Considérant que les dispositions de l'article L.8-1 du code des tribunaux administratifs et des cours administratives d'appel font obstacle à ce que le département du Calvados qui n'est pas, dans la présente instance, la partie perdante, soit condamné à payer à la S.N.C. Quille la somme qu'elle demande au titre des frais exposés par elle et non compris dans les dépens ; qu'en revanche, il y a lieu, dans les circonstances de l'espèce, en application des mêmes dispositions, de condamner la S.N.C. Quille à payer une somme de 6 000 F au département du Calvados au titre de ces frais ;
Article 1er : Le jugement du Tribunal administratif de Caen du 28 juillet 1995 est annulé en tant qu'il a rejeté les conclusions du département du Calvados relatives aux désordres acoustiques affectant le Collège d'enseignement secondaire de Blainville-sur-Orne.
Article 2 : La société en nom collectif Quille est condamnée à verser au département du Calvados la somme de six cent soixante six mille trois cent cinquante quatre francs dix centimes toutes taxes comprises (666 354,10 F T.T.C.).
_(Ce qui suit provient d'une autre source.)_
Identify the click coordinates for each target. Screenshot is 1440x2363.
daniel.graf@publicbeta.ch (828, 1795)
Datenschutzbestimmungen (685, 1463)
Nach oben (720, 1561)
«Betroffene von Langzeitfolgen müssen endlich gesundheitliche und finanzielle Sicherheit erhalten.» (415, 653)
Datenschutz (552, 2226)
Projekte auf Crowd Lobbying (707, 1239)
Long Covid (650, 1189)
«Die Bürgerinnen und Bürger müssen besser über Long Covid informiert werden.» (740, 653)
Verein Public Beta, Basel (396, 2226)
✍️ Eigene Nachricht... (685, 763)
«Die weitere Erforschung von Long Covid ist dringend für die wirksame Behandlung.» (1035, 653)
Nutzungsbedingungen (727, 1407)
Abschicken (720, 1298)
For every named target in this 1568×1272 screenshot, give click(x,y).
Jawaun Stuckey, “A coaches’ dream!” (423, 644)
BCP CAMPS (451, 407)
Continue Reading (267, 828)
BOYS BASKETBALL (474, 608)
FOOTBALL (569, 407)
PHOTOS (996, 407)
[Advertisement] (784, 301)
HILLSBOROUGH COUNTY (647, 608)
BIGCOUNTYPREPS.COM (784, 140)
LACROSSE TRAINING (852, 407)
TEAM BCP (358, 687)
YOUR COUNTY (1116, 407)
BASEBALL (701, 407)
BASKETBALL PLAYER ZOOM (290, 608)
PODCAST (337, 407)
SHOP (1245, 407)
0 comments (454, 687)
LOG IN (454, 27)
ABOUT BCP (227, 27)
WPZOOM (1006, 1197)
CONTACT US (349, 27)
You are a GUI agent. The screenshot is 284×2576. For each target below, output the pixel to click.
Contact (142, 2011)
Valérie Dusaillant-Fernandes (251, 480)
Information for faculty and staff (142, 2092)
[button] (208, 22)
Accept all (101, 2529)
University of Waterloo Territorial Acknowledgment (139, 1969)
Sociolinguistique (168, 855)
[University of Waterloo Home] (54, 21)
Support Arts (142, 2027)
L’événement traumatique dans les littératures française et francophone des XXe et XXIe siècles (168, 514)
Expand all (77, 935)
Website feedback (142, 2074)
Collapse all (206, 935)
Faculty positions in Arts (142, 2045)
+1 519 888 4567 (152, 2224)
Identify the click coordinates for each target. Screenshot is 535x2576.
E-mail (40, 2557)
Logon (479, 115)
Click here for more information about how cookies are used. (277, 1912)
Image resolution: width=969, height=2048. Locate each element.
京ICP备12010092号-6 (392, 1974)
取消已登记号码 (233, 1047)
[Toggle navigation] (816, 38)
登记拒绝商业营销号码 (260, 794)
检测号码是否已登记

Cette somme portera intérêts au taux légal à compter du 3 juillet 1995.
Article 3 : La société en nom collectif Quille est condamnée à supporter la moitié des frais de l'expertise ordonnée par l'ordonnance de référé du président du Tribunal administratif de Caen du 3 octobre 1991.
Article 4 : Le surplus des conclusions du département du Calvados est rejeté.
Article 5 : M. X... est condamné à garantir la société en nom collectifQuille à hauteur de 80 % des condamnations mises à la charge de cette dernière par les articles 2 et 3 du présent arrêt.
Article 6 : La société en nom collectif Quille versera au département du Calvados une somme de six mille francs (6 000 F) au titre de l'article L.8-1 du code des tribunaux administratifs et des cours administratives d'appel.
Article 7 : Le présent arrêt sera notifié au département du Calvados, à la société en nom collectif Quille, à M. X... et au ministre de l'équipement, des transports et du logement.